Murieron con las botas puestas se divide, a efectos prácticos, en tres segmentos: los años de formación en West Point, la guerra civil y las guerras indias. En el primero de ellos el guión intenta apuntar esos elementos de infatuación personal —el descacharrante uniforme, copiado de un retrato de Murat, con que se presenta; su afirmación de que quiere entrar en el ejército porque hay más estatuas de soldados que de civiles— e inconsciencia en el comportamiento, que lo lleva a dar la nota de modo grave en el primer día de su carrera militar. Pero también de su encanto personal: así, el general Sheridan, director de la academia, respira con alivio cuando descubre que no puede expulsar a Custer por haber agredido públicamente a su superior (el mezquino Sharp, enemigo mortal ya para toda la vida) porque el joven, en su desconocimiento, ni siquiera había firmado una solicitud de ingreso.
El estallido de la guerra, como corresponde a la realidad, favorece al joven, que aun siendo el último de su promoción —se insiste en que es por razones de estudio y disciplina, pues es el mejor jinete y el mejor esgrimista— para que pueda incorporarse a la contienda, donde su valor, temeridad (y mucho de suerte) lo harán enseguida distinguirse en batalla. Justo antes de marchar a la guerra, Custer acaba de conocer a la joven Libby, y el encanto de este primer encuentro, el feeling que une a ambos actores, es tan completo que el espectador acepta que, como le dice la muchacha a su padre, unos pocos minutos hayan bastado para hacer saber que ambos están destinados el uno al otro. La preciosa frase que él le dice a ella cuando le invita a dar una vuelta después de cenar —«No encuentro nada más agradable como pasear con usted el resto de mi vida»— supone el leit-motiv romántico de la historia de amor, que también le da una forma de bucle, pues esa misma frase, como luego contaré, figurará en la despedida final de la pareja.

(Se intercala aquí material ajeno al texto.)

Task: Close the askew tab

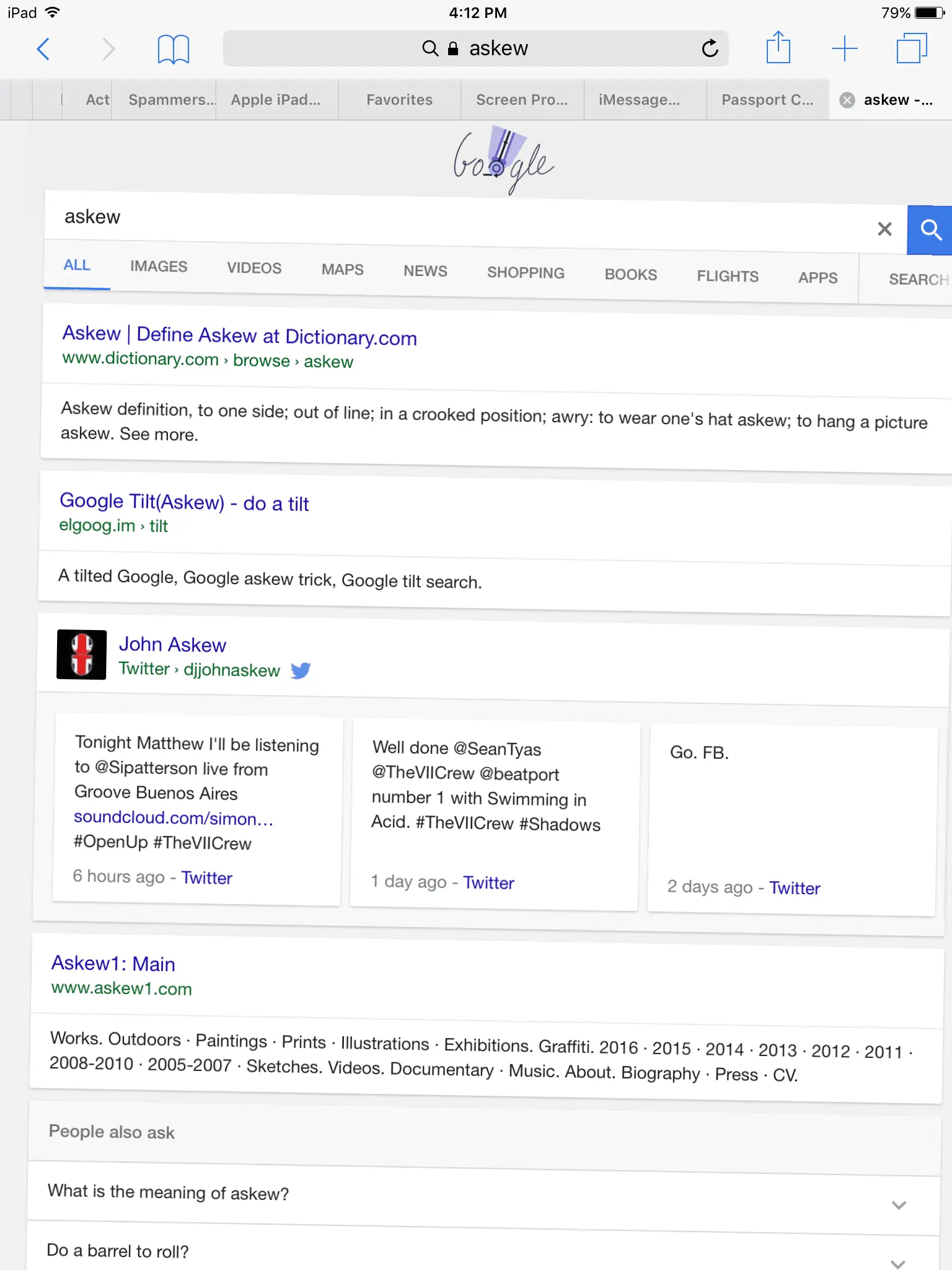Action: click(847, 100)
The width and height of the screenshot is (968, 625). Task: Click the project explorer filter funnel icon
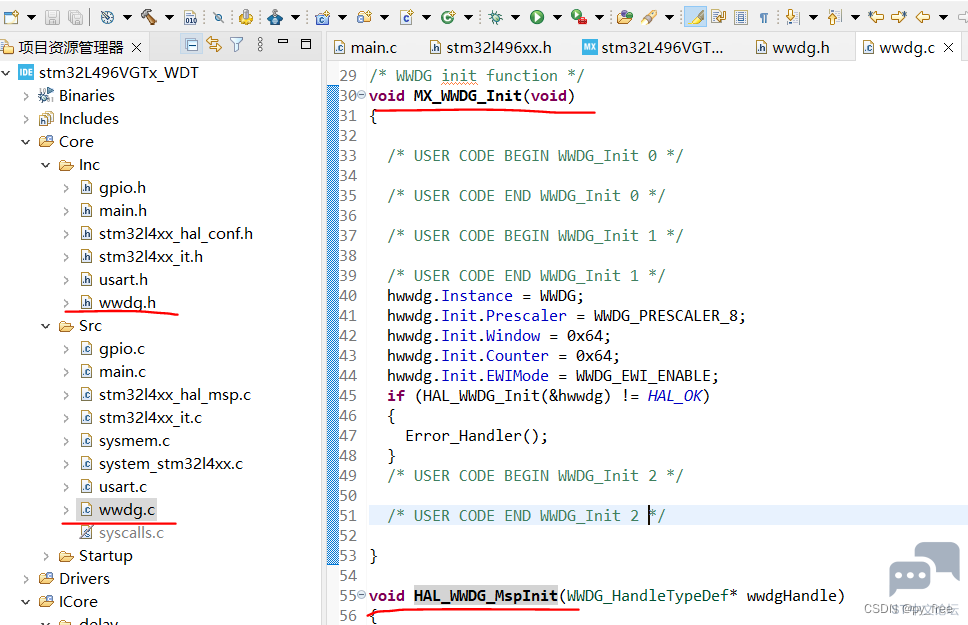[236, 44]
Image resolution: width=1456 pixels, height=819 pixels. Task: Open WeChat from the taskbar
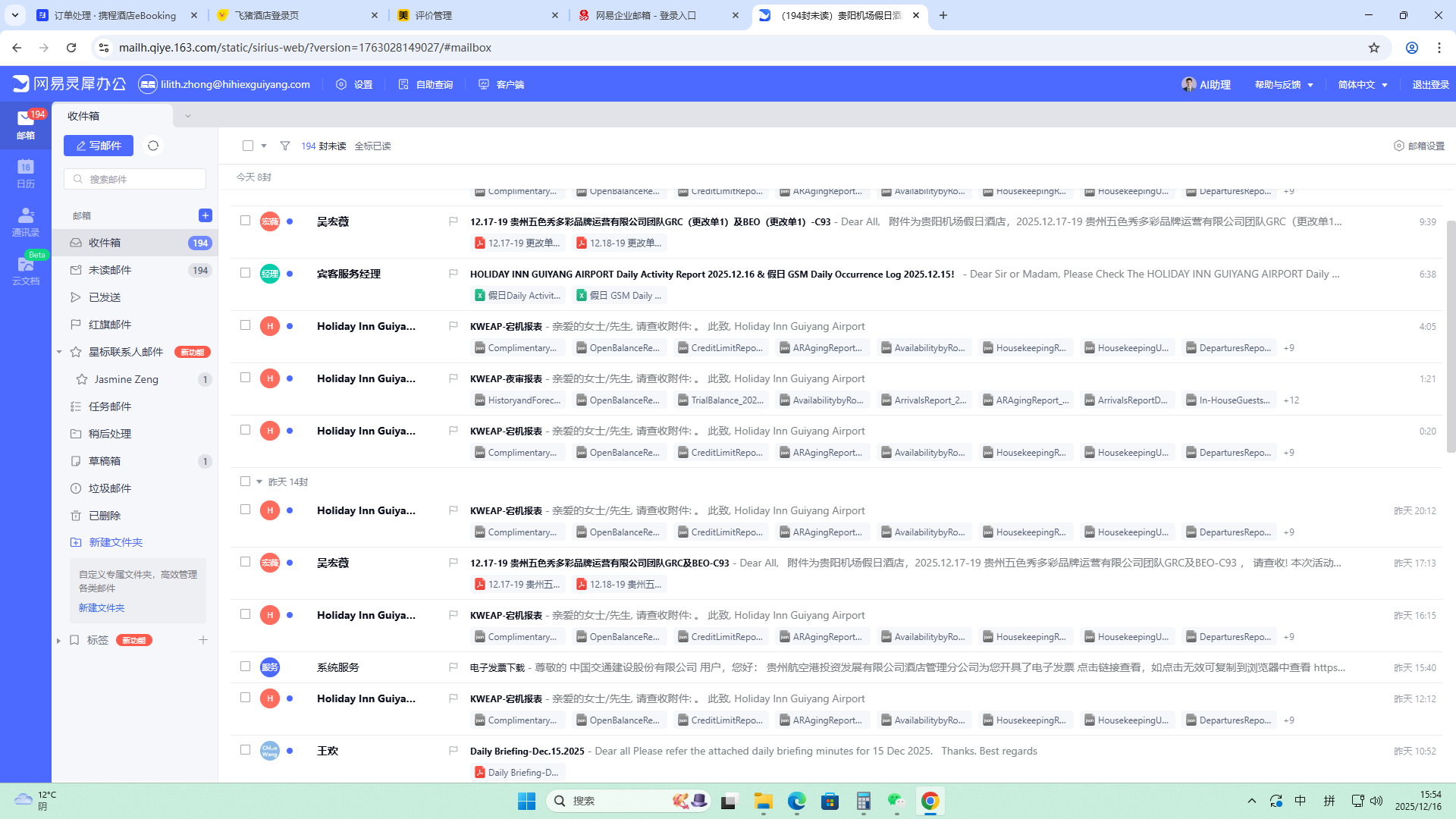(x=896, y=801)
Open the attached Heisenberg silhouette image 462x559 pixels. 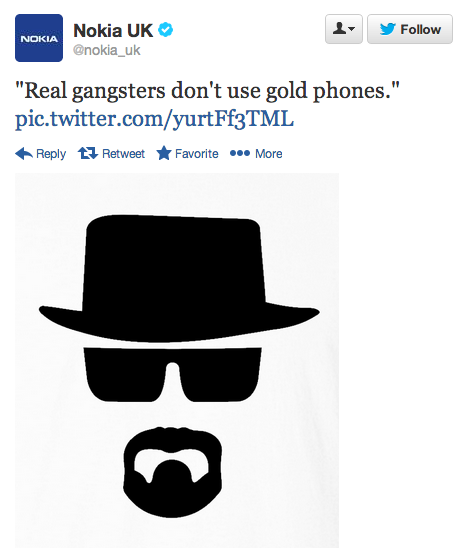[x=177, y=360]
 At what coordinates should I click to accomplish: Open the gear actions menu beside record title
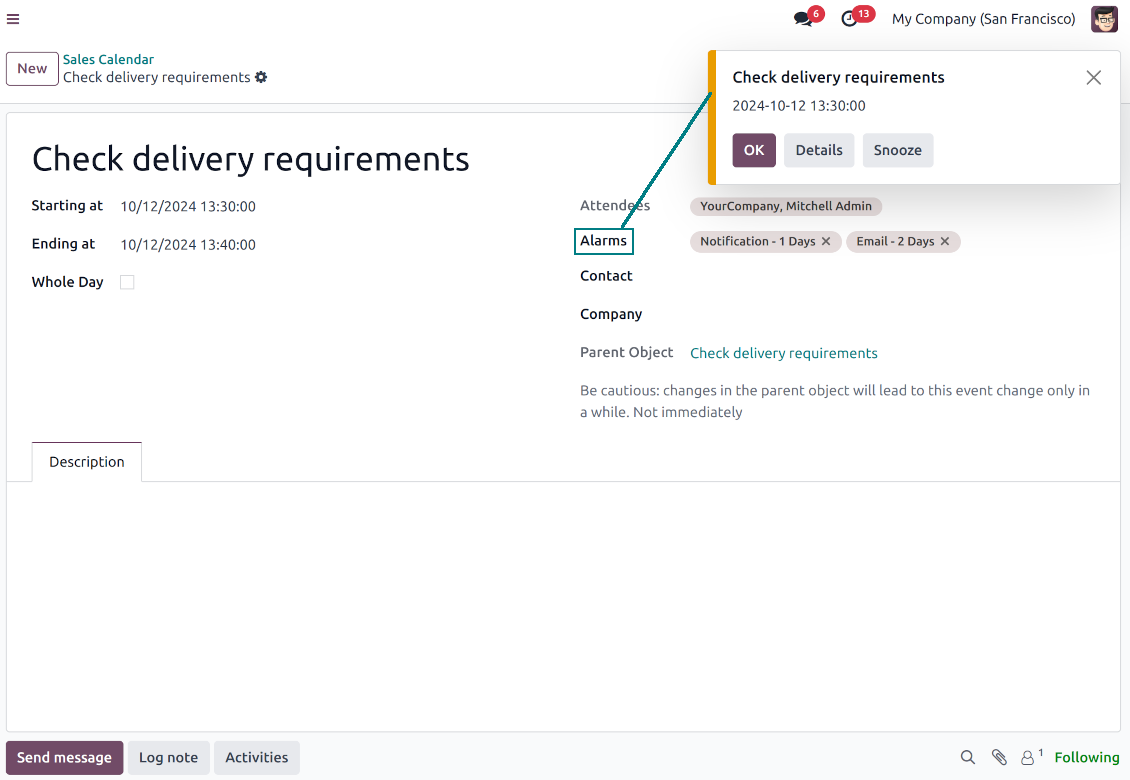(x=261, y=77)
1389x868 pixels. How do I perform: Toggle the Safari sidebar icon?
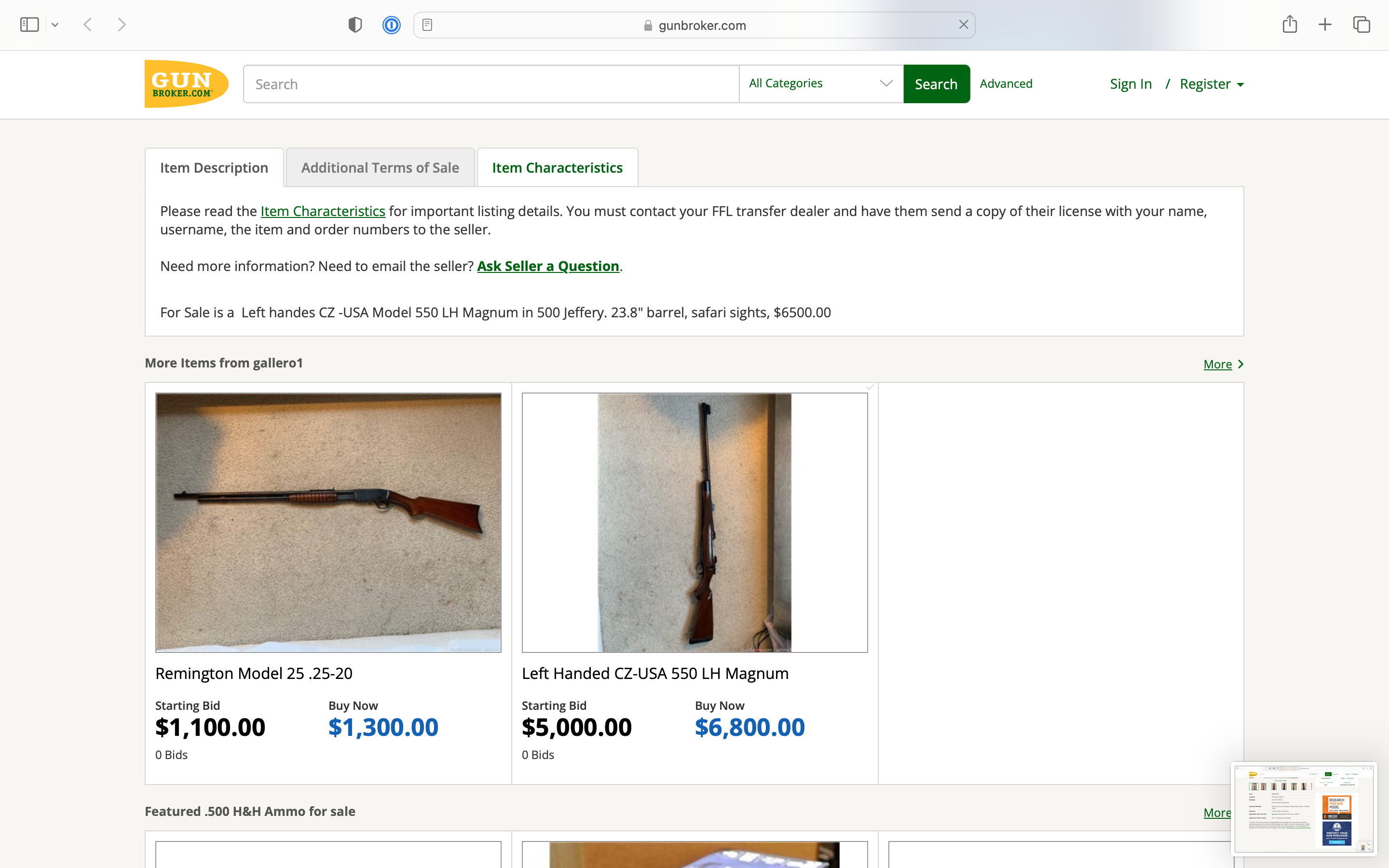(x=29, y=25)
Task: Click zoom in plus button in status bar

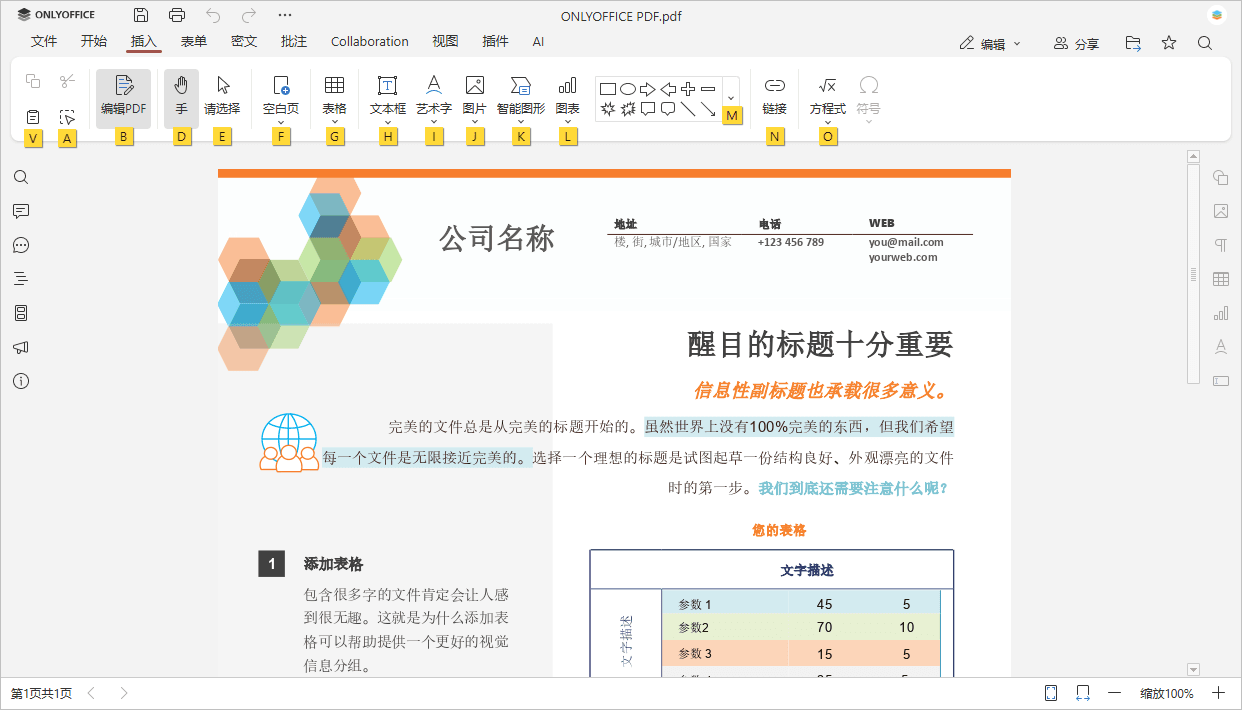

Concluida la guerra, y tras un episodio más bien maniqueo destinado a convencernos de que el protagonista no ha nacido para una vida «normal», el mito Custer se reanuda en el Oeste, cuando es puesto al frente de Fort Lincoln. Por supuesto, para subrayar su firmeza profesional, el fuerte resulta ser un antro donde reina la indisciplina (¡y él, de quien antes se glorificó su indisciplina, es quien tendrá que ponerle coto, ahora como un mérito!), la tropa está al borde de la alcoholemia y se venden armas a los indios —esto último por cuenta, una vez más, de Sharp. Custer convertirá a sus hombres en el 7º de Caballería de la leyenda, en buena medida gracias a saber también darle un símbolo al cuerpo, la canción Garryowen, que es el leit-motiv musical de la película. «Corrigiendo» una vez más la realidad, Custer es presentado como el gran amigo de los indios y de su jefe Caballo Loco/Anthony Quinn —nueva concesión: en su primer encuentro, el protagonista atrapó con gran facilidad al indio pero se ganó su respeto al no permitir que lo ahorcaran en el acto, por haberle dado su palabra— y el tenaz defensor del tratado que concede a los pieles rojas el santuario de las Colinas Negras.
Este edén será estropeado por los villanos, que difunden el rumor de que hay oro en las montañas, contando con que la descontrolada afluencia de buscadores obligará a que el tratado se convierta en papel mojado. (En la realidad, parece ser que fue Custer el verdadero creador del rumor…) En cualquier caso, y por inconsistente que sobre el papel sea el cúmulo de intrigas que fuerzan al noble Custer a luchar en Little Big Horn (uno tiembla de pensar el mamotreto maniqueo que hubiera construido Cecil B. DeMille con el mismo guión), el himno romántico que constituye el final de la película bastaría para compensarlo todo.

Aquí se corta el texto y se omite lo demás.